Quedaba una esperanza aún: que en la distribución de las vacunas, aunque solo fuera con el objetivo de erradicar la enfermedad y así beneficiar no solo a la población, sino también al crecimiento económico, imperara otra lógica. No está siendo así. Tal y como señala Peter S. Goodman en un artículo reciente en el New York Times, los países ricos han fallado en su propósito de asegurar la vacuna para los países pobres. No solo eso, algunas naciones, como EE UU o Reino Unido, han bloqueado la posibilidad de que países en vías de desarrollo puedan sintetizar vacunas a bajo coste. Esto tendrá como consecuencia, tal y como apunta Goodman, que “el mundo pospandemia será más desigual, con los países pobres castigados por la enfermedad y obligados a gastar en ella sus recursos y con ello incrementar su deuda exterior”.

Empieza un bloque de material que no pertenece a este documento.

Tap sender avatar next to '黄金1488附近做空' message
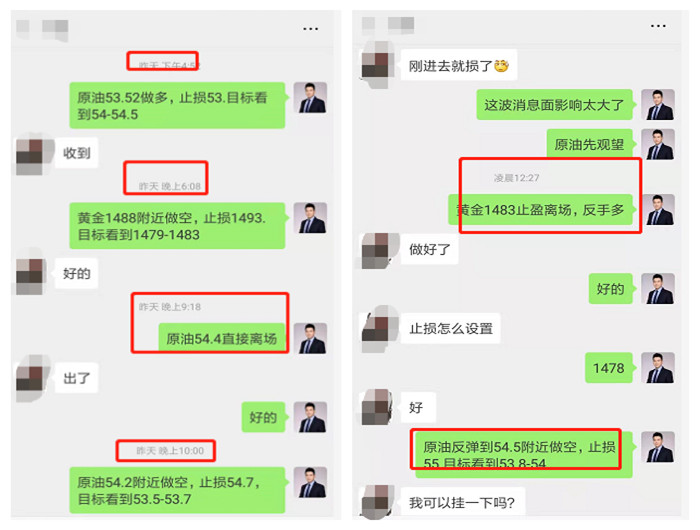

Hace unos días tuve una conversación con una amiga que no consigo quitarme de la cabeza. Mi amiga, que ocupa un puesto directivo en una compañía bancaria, me contaba que a los ejecutivos, que trabajan con las grandes cuentas, no se les ha dejado pisar las oficinas, pero sí acuden a sus puestos los cajeros, cuyos clientes son gente de a pie. A estos trabajadores, me decía, se los expone al riesgo de contagio porque la compañía considera que son fácilmente sustituibles, o bien porque estima que los réditos de su trabajo no son suficientemente altos como para que haya que asegurar su vida.

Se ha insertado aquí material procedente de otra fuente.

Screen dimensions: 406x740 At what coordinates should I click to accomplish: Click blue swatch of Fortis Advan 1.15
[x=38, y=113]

Mucho me temo que, tras casi un año de pandemia, sigue imperando la misma lógica con la que se dirimían los asuntos antes de la enfermedad. Alguien está haciendo números, en esto no se equivocaba Byung-Chul Han, pero los algoritmos no se están usando para mantener a salvo a la población, sino para proteger los mismos intereses de siempre. Parece que ya se sabe cuánto vale cada uno de nosotros y, para obtener esa cifra, se ha usado el mismo tipo de cálculo que la compañía aseguradora aplicó a mi perfectamente funcional, pero poco rentable vehículo.
Pilar Fraile es escritora. Su última novela es Días de euforia (Alianza).